The 13,000-word Stamp Act collected only £27 of revenue, equivalent to roughly $8,300 today. 

Parliament hastily repealed it the following March. 

But the damage was done. 

As our House Speaker emerita once advised, Americans needed to read the bill to learn its contents.  They did, and weren’t happy.  Royal tax agents' lives and properties were threatened by freedom-loving colonists.  Many were hung or burnt in effigy. Tar and feathers (or worse) awaited anyone enforcing it, so it wasn’t enforced.

Connecticut is the world’s oldest continuous democracy, self-ruled since 1639. 

Unlike the other colonies, it held a separate royal charter and elected its governor.  It was the only colony officially siding against the king when the Revolution began. 

Connecticut hosted the Revolutionary army’s headquarters, overseen by Gov. Jonathan Trumbull, “Brother Jonathan” to George Washington. 

The port of New London was the principal supply depot for Washington’s army and was a hub of privateers attacking British shipping, Houthi-style.  Connecticut became known as the Provision State. 

On Dec. 10, 1765, soon after the Stamp Act’s effective date, New London citizens issued a declaration of defiance.  That resolution’s key points were memorialized in the version Jefferson eventually assembled from subsequent ones enacted by various colonies and municipalities in his Declaration of Independence. In this, he was more an editor than an author. 

The month after New London’s resolution, a New York City delegation arrived to negotiate a mutual defense pact. 

History is written by victors, glossing over their defeats.  Here’s what’s not told about Americans’ worst Revolutionary war defeat. 

On Sept. 6, 1781, Benedict Arnold led British forces attacking New London to interdict the flow of provisions and disrupt local privateers.  A series of forts and batteries (construction of which Arnold had overseen before he defected) lined the harbor between the towns of New London and Groton.  Ships entering the harbor faced a crossfire.  Cannon balls were heated red-hot to ignite the decks of ships they landed upon. 

Knowing this, Arnold’s 1,700 troops put ashore on the coasts of both towns and marched inland.  New London was burnt, a war crime. 

Fort Griswold, high above the harbor on the Groton side, was the primary defensive fortification and where colonists (age 12 and above) assembled for the ultimate battle.  When the British reached the fort, a delegation approached, demanding surrender.  The Americans refused and the battle commenced.  Eighty-eight defenders wound up dead or would die from their wounds.  Forty of 41 wives from the local church were widowed.  The American commander, Colonel William Ledyard, surrendered to a British officer by handing over his sword.  The Englishman ran it through Ledyard.  Ledyard got a town named after him. 
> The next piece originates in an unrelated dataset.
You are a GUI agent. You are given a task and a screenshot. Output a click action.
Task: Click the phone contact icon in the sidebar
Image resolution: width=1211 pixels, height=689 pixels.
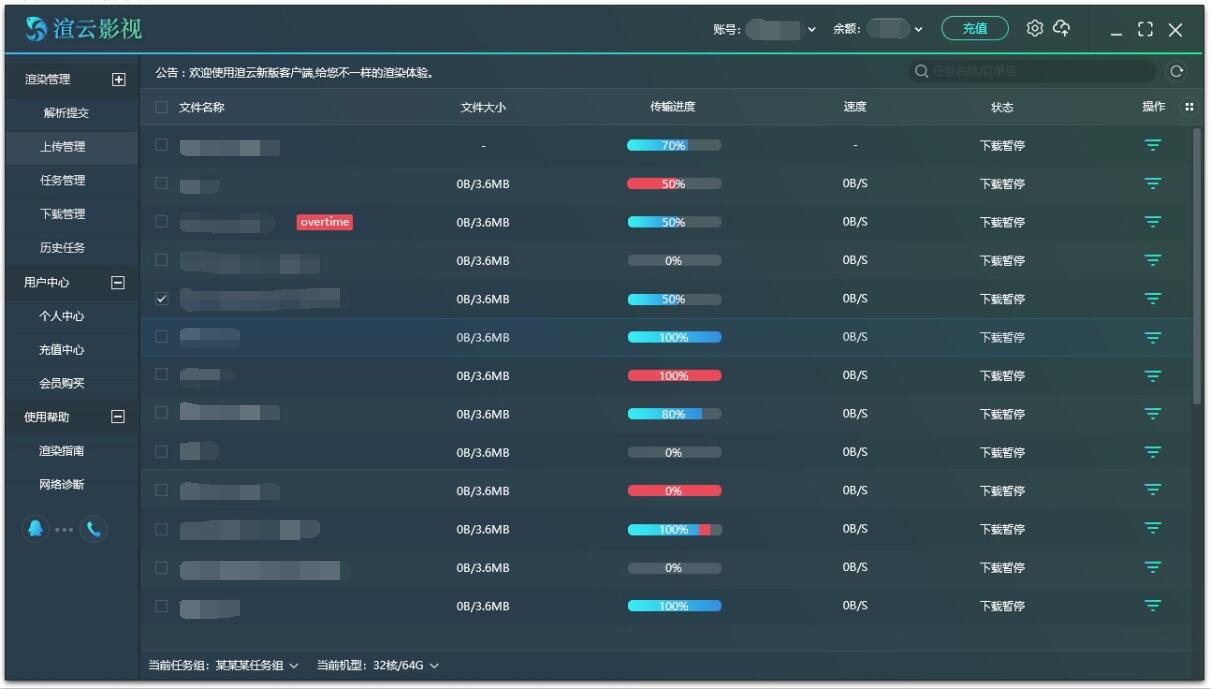pyautogui.click(x=93, y=529)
Most of the fort’s wounded were massacred after the surrender.  The British dead were hastily thrown into a ditch outside the fort’s entrance. 

On their retreat, Hamas-style, before incoming militia converged on the harbor, the British took hostages to New York prison ships; floating concentration camps. 

Many didn’t survive. 

Probably more American POWs in this war were killed in captivity than total battlefield casualties. 

The father of one local teenager who didn’t survive his New York captivity was Captain Adam Shapley.  Shapley and a young black youth were credited with spearing the British commander when he came over the fort’s wall. 

Five months later, Shapley succumbed to his wounds, one of the last to fall in the Revolution. 

A Pequot Indian was also among the dead.  Contrary to later mythology, multiple ethnicities participated in the Revolution.  One local Mohegan family lost four sons, including one at Bunker Hill

Ten percent of the integrated Continental army were Blacks.  Crispus Attucks, of mixed Native American and African race, was among the first five martyrs of the Revolution killed in the 1770 Boston Massacre. 

Americans were outraged by the Groton atrocities

Washington redirected that anger, yielding victory at Yorktown six weeks later.  A twin obelisk to the one at Bunker Hill now stands as a silent monument atop the Groton hilltop, visible from I-95 when driving north along the coastline.  Schoolchildren's pennies helped fund its construction.  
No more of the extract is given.